For some reason I cannot find the transcript of the third Gibson interview, although I watched it slack-jawed online this morning. In my judgment, she is close to a parody of a politician who cannot tell the truth and has nothing substantive to offer on policy whatsoever. When she isn't lying, she is bullshitting. I'll deal with that over the weekend, examining in close detail her actual answers and how they don't tell us anything substantive about what she would do as vice-president. I'm going to fisk the interview thoroughly. But it seems to me that, before I do that, I should put on the table what I think was the real news in the interview. On two occasions, she said:
"When you're running for office, your life's an open book."
And she's surely right: when you agree to run for vice-president of the United States, you surrender any zone of privacy. Al Gore's sometimes wayward son; Dick Cheney's daughter and now granddaughter; Dan Quayle's wife; George H. W. Bush's extensive clan: all these families have been an "open book" to the press. In saying yes to John McCain, Palin said yes to the natural inquiries that come with it. I don't mean utterly gratuitous stuff, like the Starr Report's detailing of the precise positions Lewinsky and Clinton enjoyed sexually. I don't mean by the standards of the Republican party. I mean by the standards of a robust and inquisitive and fair press.
Vice-presidential candidates have long been treated as an open book. As far back as the deferential pre-web 1970s, a vice-president's confidential medical history was made public, forcing him to withdraw. Eagelton's bipolar history in no way disqualified him for the vice-presidency in the way Palin's own record clearly disqualifies her for the vice-presidency. And the most obvious contemporary example is former vice-presidential candidate, John Edwards. The Edwards story - showing stunning recklessness in a potential president - legitimized the reporting of the National Enquirer, and made their reporting in this news cycle legit.
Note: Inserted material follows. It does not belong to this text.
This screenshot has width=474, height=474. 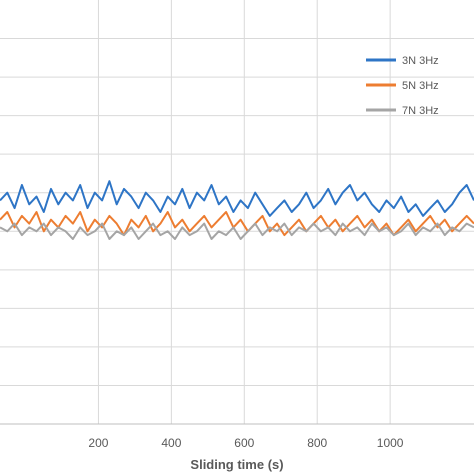 I want to click on series-lines, so click(x=237, y=210). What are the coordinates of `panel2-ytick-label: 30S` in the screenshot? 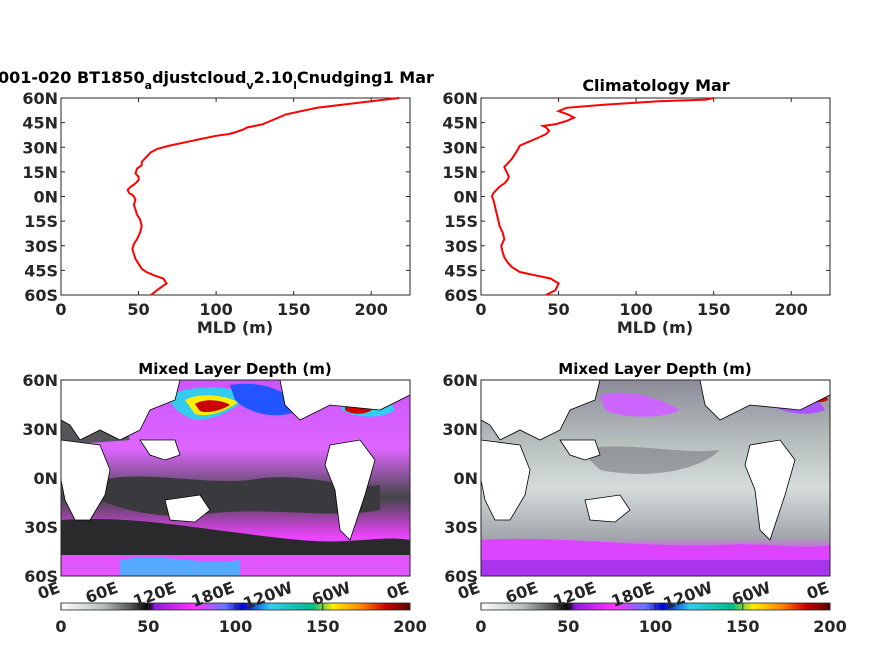 It's located at (461, 246).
And the story - subsequently reported and endorsed in the New York Times and every mainstream media source - was less relevant to public life than Palin's. Because by the time the story broke, Edwards was out of the race. Palin is not just in the race, she's ahead - and we have six weeks to go. It is, I'd argue, the duty of the press and the blogosphere to ask any factual and fair questions to which there can be clear and factual answers.
Of open books, any sincere and legitimate factual question is askable. I notice too that a leading Alaskan politician, Andrew Halcro, a former state legislator who ran against Palin for governor, is now on record saying:
"I used to think that 'family' [sic] was off-limits, as far as politicians go. But Sarah Palin uses her kids as campaign props. Her son Trig has his own page on the state website. Her daughter Piper gets her travel paid when she goes to state events."
It seems to me that if you are on record saying that your life is an open book, and you have a state-run web-page about your infant son, and your own children's travel is paid for by the state, and you presented your infant son at a convention televised across the entire world, and you sent out a press release outing your own daughter's current pregnancy, then it is not despicable, evil, vile or outrageous for the press to ask factual, answerable questions about Sarah Palin's experiences as a pregnant and non-pregnant mother and about her marriage and about her parenting of her children. Palin herself just said so.
Please email me and tell me why I'm wrong about this. I want to air all possible views and dissents. I want to do the right thing, to learn as much as we can about this woman. All I want is to know more - about this new, unknown, clearly dishonest person who is asking to be elected a potential president of the United States by next January.